Watch the DVD's, be a fan, be sad that it ended far too soon. On the other hand, is it sad that a forty something year old man can feel this strongly about a television show? Forget I said anything.
Before my eight month long period of enforced rest, I had come across the show while flicking channels but I never stayed for more than a minute or two. I saw a puppet or two, some people of unusual colors, and not knowing what was going on, I moved on. Then, during that time where I couldn't read and could barely sleep, I re-discovered it in late night re-runs.
Damn, it was good. And stylish, too, with each episode having a duotone kind of look to it. Apparently part of the reason for the series' creation was to showcase the capabilities of The Jim Henson Company, hence the puppets (as distinguished from Muppets, who had their own space thing going for a while but with pigs). This gave rise to two significant things: unique characters we hadn't seen before, and a very refreshing non-reliance on CGI graphics.
What carried the show the first two seasons was the characters' relationships to each other. Thrown together on a former prison barge, a group of escaped prisoners are accidentally joined by an astronaut from Earth and immediately caught up in flight from their former captors, the Peacekeepers. None of the characters particularly like the other, they argue, they fight, they don't trust. But over the course of the show that comes to change in much the same way the characters in Dead Like Me evolved throughout that series' run.
Even though many of the plots were the same recycled ones we've seen since the original Star Trek: one of the characters is dropped into an alien, primitive society and treated like a god, then they turn on him when they find he isn't; one of the characters is accused of murder in another culture while really being manipulated by someone else; a first contact story; and more.

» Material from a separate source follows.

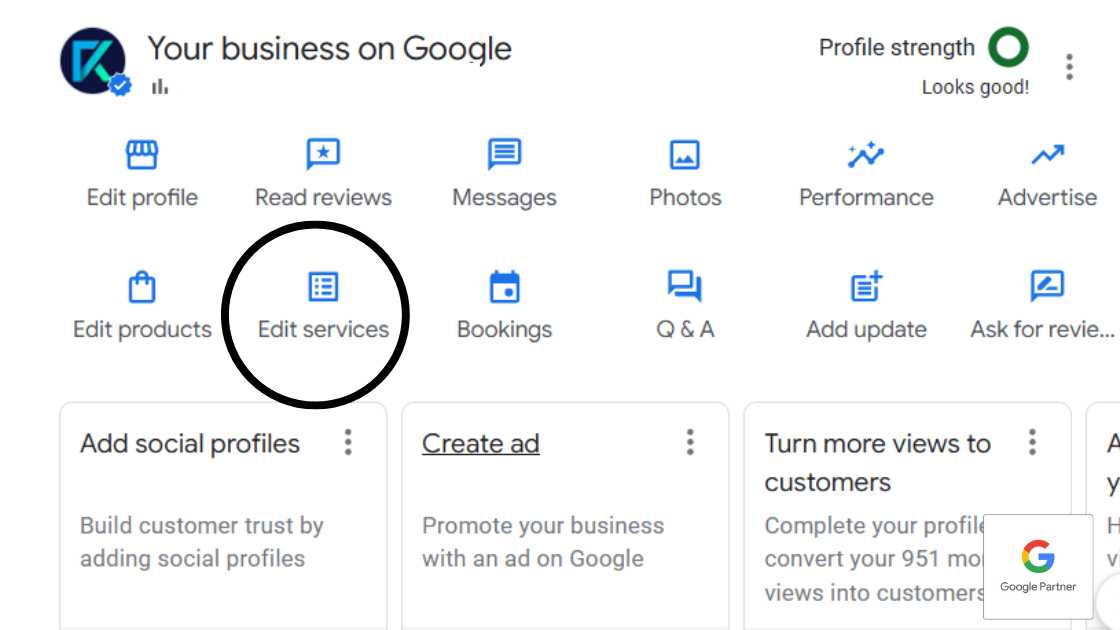Open the business profile three-dot menu
The height and width of the screenshot is (630, 1120).
pyautogui.click(x=1069, y=67)
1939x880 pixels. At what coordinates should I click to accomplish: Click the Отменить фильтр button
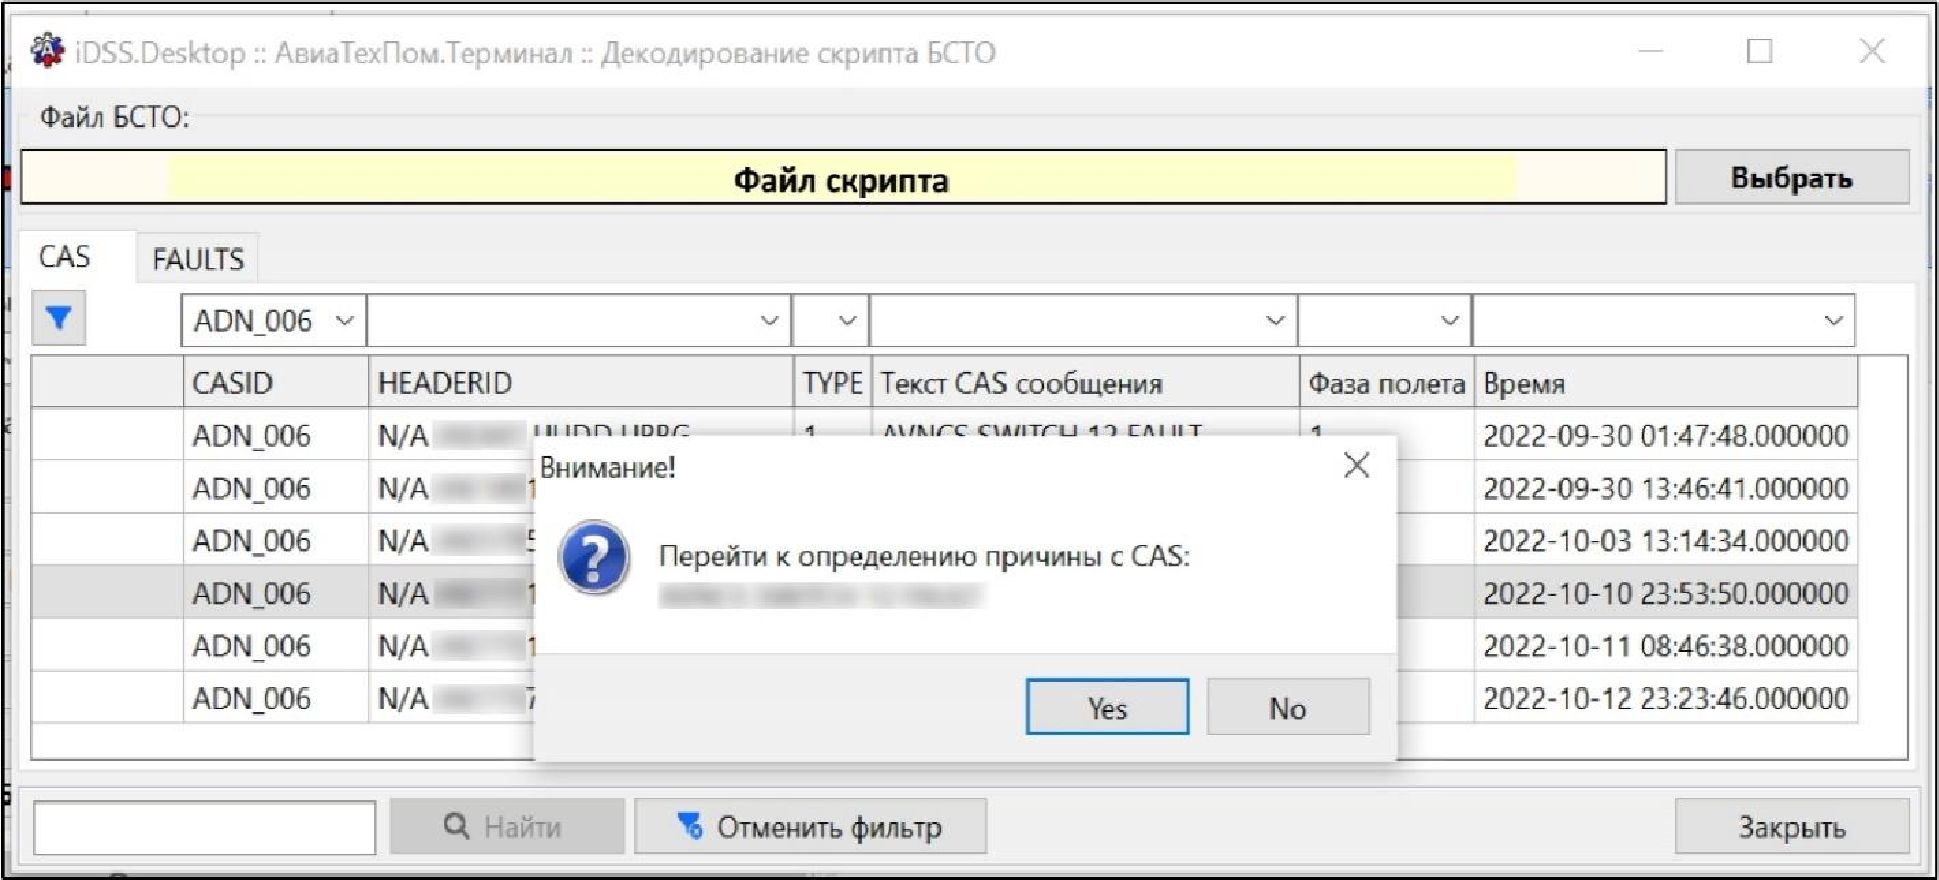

What saves the show during this time is the uniqueness of the characters (despite the worn plots), the stylish look of the show, and a villain that may be the most intriguing bad guy ever filmed, an alien half breed named Scorpius. His cultured manners alternating with sudden viciousness, a black leather suit that is part armor and part air conditioner, the whirling thing that rotates in and out of the side of his head, and the truly scary make up job immortalize him in the annals of television. My annals, anyway. His tendency to spew and drool while being tortured are remarkable, as well.
The way I understand it, the ratings had gone flat and the channel wasn't seeing the growth it should, therefore they pulled the plug on a planned fifth season. I know that when I first started watching, I had no idea what was going on: why was there an image of Scorpius in Crichton's head, who put the wormhole technology in his brain and why, etc. etc. The ongoing continuity is one of the show's great strengths but it does come with a significant drawback: as the show progresses and the storylines grow longer and deeper, new viewers simply cannot pick up what is going on.
Ultimately I guess that's what doomed the show from SciFi's perspective but dammit, they should have exercised restraint and had more patience. When the show really hit it's stride in the third season with mostly original plot ideas, it was the best thing going. The hundred new variations of Star Trek couldn't touch it, Battlestar Galactica is, to me, all flash and no substance (see earlier posts), and nothing else even comes to mind as worth mentioning.
Watch the DVD's, be a fan, be sad that it ended far too soon. On the other hand, is it sad that a forty something year old man can feel this strongly about a television show? Forget I said anything.